In the crypto world, if you own a particularly large percentage of the tokens you yourself have printed, it allows you to endlessly manipulate your token’s market cap, permitting you to appear as if you’re worth $22 billion on a Google Sheet you’ve sent to Forbes, who will then happily print that you’re worth that amount for all of your investors and customers to see.

The problem with owning a particularly large percentage of your own printed tokens is, you’ll never be able to sell a large portion of them for actual money without tanking the price of your token whilst doing so.

This is what CZ foresaw when he took the opportunity to sink his rival once and for all. Questions are being asked as to whether his exchange, Binance, also one of the largest exchanges with millions of customers holding their savings on account, is secretly in the exact same position, and on the verge of a similar collapse.

SBF’s backstory

But how the hell was one awkward-looking 29-year-old able to pull off the biggest financial fraud of our lifetimes?

SBF was a maths nerd who studied physics at MIT. After graduating, his skills with numbers landed him a job at the prestigious Jane Street Capital in New York, where he honed his skills making money on arbitrage through the stock exchange.

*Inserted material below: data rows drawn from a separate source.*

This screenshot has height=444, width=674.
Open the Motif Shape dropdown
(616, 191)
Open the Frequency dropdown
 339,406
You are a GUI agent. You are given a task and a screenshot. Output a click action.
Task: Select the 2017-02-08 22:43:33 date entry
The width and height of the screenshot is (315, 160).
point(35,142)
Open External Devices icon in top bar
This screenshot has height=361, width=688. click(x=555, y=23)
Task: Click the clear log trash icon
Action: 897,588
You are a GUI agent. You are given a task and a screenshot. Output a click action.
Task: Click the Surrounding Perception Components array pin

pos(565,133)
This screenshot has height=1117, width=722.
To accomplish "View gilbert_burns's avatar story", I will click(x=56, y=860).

When crypto first bubbled in 2017, SBF noticed an arbitrage opportunity with the price of Bitcoin. In Japan it was at a 10% premium over the price in the US. Due to restrictions in moving money out of Japan which had been funneled through crypto exchanges, no one else had managed to take advantage of it but SBF, somehow, found a way. He quickly set up Alameda Research, hired people to help him, and made $20 million within a few weeks before the price gap disappeared.

Using the profits, SBF decided to set up his own exchange, FTX, in Hong Kong, attracted to the country because of its lax financial regulations — but he was unable to tap into the US market until he set up a more restricted version of it, FTX.us, headquartered in the Bahamas. He was attracted there by the Bahamian government’s desire to be the global leader in ‘progressive regulation’ on crypto businesses — and also, because 80% of their revenue was coming from a financial instrument which allows you to bet on the future prices of crypto, something illegal in the states due to its very risky nature. 

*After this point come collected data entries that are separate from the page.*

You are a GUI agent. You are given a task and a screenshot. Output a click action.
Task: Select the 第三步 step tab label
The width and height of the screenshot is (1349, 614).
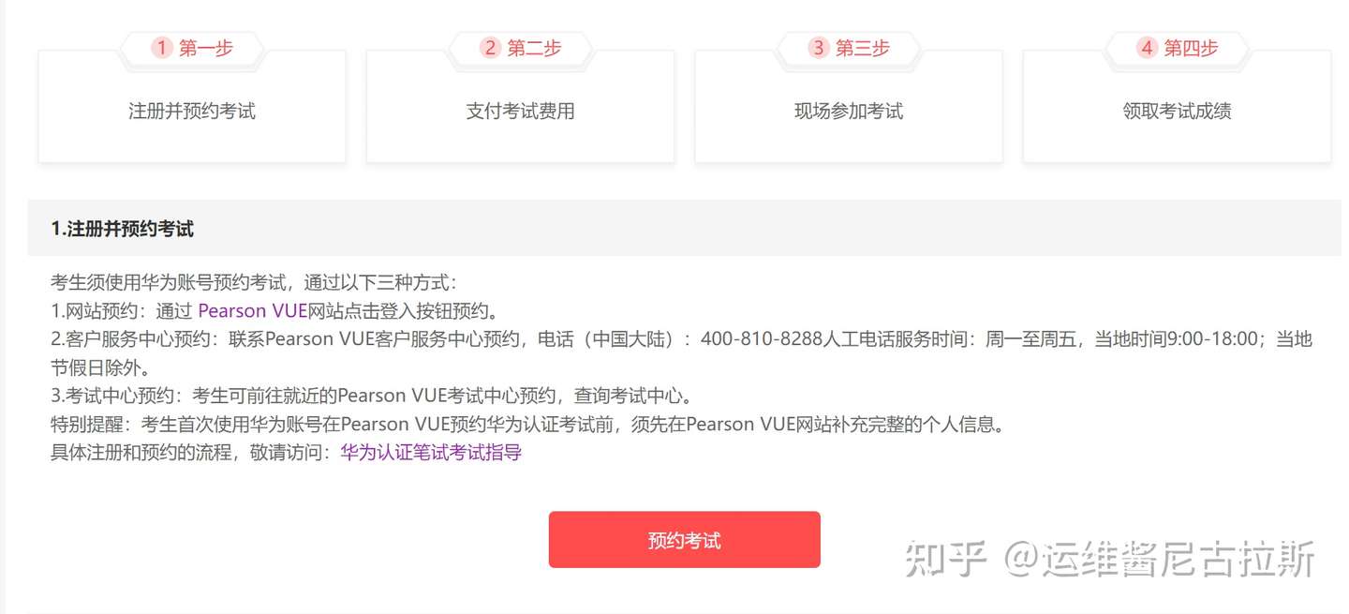click(x=862, y=48)
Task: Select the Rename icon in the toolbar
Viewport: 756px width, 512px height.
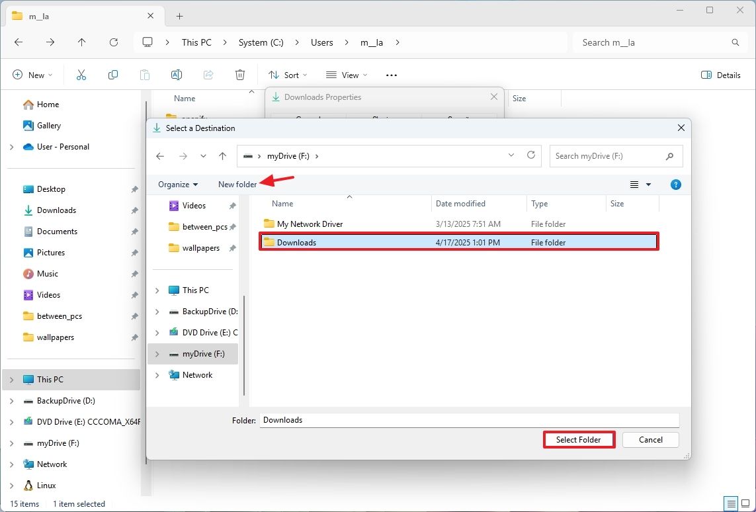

On the outside, SBF had every intention of appearing as if he were playing strictly by the rule book, and making plenty of money doing so. He even painted an image of himself as the JP Morgan of crypto, bailing out multiple failed exchanges. SBF saw himself as surfing atop the next ‘wave’ of crypto — and bailing out these exchanges was an attempt to make it look like FTX, and the crypto ecosystem as a whole, still had actual dollars in it, and was not falling apart like a clown car, built up of multiple hollow shells full of worthless magic beans.

[Simpsons Clip]: “Homie, You look good!” “all for you baby.”

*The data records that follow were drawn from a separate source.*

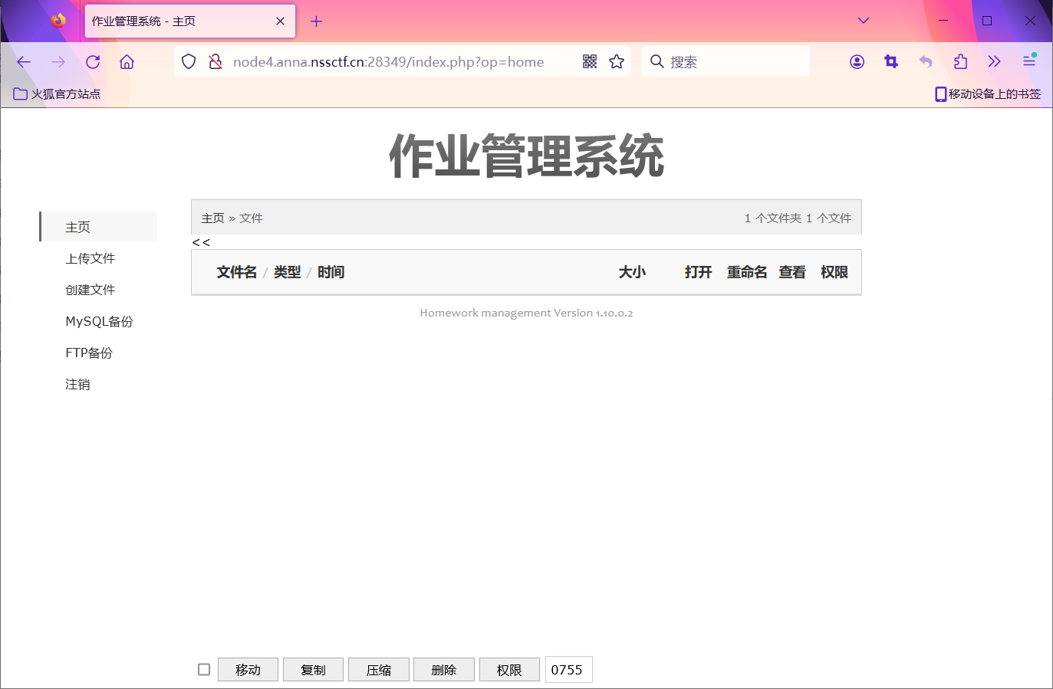Click the browser reload icon

point(93,62)
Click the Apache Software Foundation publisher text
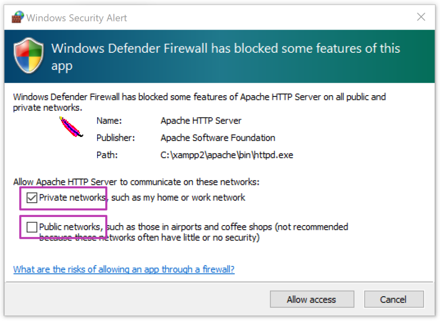Image resolution: width=440 pixels, height=322 pixels. (217, 138)
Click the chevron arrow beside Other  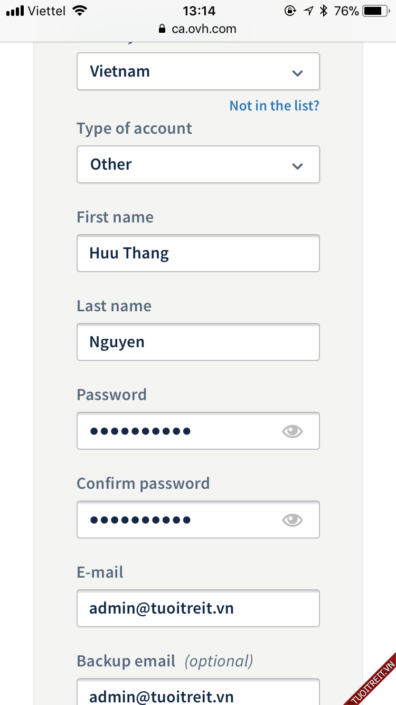298,166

As a result, FTX appeared to be a safe investment. He secured funding from some of the largest VC firms, all wanting to jump in on this crypto bubble in the most risk-averse way possible.

FTX hosted the Crypto Bahamas Conference, a massive tropical gala for the industry which high profile figures attended such as Tony Blair, Bill Clinton, Michael Lewis, Katy Perry, and Orlando Bloom. Sequoia Capital, BlackRock, Singapore’s Temasek and Ontario Teachers’ Pension Plan Board all jumped aboard. Multi-billion VC firms apparently see no red flags anymore when a company’s fundraising event is called a “meme round,” and intentionally raises a hilarious $420,690,000 from 69 investors.

But secretly, SBF was simultaneously using every opportunity he had to bend, and sometimes break, one rulebook, in order to change another rulebook in his own favour.

Charge: Violating Campaign Finance Laws

Much like he jumped on the early Bitcoin bubble in Japan, he saw a similar opportunity in the crypto marketplace as a whole. Exploit the uncertainty as quickly as you can, to make as much money as you can, before you get the book thrown at you. With bitcoin arbitrage, the uncertainty was the price, and with FTX, the uncertainty was regulation.

Crypto has been enjoying this regulatory grey area for a while but SBF was aware it wouldn’t last forever, so he needed to get his foot in as many doors as possible before his shell of a company imploded, and people found out what was really going on.

No one in crypto, or in regulatory bodies like the CFTC and the SEC, is sure if all, or none, or just some digital assets should be classed as commodities, or securities, or both… or neither.

Securities are tradable investments in things like a company or a fund. Stocks and bonds are securities. The SEC regulates securities heavily.

This means that if FTT tokens were considered securities, many of FTX’s lines of revenue could be severely constrained.

Commodities are valuable raw materials like gold, or corn. The CFTC doesn’t actually regulate commodities directly. On top of that, the CFTC has less funding than the SEC, and is generally seen as a weak regulator.

If FTT was considered a commodity, they would have been under much more lenient legislation. 

SBF desperately wanted this to happen so he cozied up to CFTC leadership, even getting CFTC commissioner Caroline Pham to pose for a photo with him. 

In addition to this, SBF became the third largest donor to the Democratic Party in 2022, giving them almost $40 million during the midterm elections. He also donated to Republican candidates via dark money, again in an attempt to launder his reputation, claiming he was donating to Republicans in a way which allowed him to fly under the radar of ‘liberal’ journalists.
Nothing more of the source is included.